| Task prompt |
Copy each line from the data that has the word "font" in it.
━━ Data supplied ━━
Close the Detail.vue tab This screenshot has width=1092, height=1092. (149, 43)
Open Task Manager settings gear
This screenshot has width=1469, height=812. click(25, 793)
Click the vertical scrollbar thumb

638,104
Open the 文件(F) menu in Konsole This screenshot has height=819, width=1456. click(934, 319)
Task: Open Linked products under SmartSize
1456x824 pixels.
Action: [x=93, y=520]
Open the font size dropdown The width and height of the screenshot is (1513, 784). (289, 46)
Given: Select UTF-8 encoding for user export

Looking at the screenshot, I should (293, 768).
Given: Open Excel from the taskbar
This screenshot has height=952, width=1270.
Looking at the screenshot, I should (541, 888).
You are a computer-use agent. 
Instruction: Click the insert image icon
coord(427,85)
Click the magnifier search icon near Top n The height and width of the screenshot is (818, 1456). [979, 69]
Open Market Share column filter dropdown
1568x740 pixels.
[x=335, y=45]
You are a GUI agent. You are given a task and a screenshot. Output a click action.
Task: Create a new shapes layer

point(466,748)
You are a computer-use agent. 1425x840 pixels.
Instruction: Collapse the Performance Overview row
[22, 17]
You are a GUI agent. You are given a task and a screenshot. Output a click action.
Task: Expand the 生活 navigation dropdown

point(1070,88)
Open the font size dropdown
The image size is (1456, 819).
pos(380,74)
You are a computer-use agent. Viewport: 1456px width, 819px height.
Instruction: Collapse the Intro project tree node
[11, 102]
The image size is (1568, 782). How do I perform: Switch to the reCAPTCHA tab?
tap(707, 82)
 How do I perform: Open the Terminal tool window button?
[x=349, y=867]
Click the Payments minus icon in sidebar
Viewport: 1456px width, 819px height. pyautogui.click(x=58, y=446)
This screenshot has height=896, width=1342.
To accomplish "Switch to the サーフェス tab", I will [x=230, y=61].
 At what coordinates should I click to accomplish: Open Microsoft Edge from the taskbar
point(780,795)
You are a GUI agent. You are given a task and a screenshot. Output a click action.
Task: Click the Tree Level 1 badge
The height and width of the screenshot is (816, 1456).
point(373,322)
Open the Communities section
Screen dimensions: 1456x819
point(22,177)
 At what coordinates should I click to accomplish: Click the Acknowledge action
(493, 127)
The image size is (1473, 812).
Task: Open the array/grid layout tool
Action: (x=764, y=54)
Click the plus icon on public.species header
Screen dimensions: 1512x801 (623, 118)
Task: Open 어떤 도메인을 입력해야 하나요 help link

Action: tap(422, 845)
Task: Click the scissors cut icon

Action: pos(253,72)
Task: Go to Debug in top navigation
━━━
| Written answer |
Open the font size dropdown The width and height of the screenshot is (1513, 784). (289, 46)
Open the font size dropdown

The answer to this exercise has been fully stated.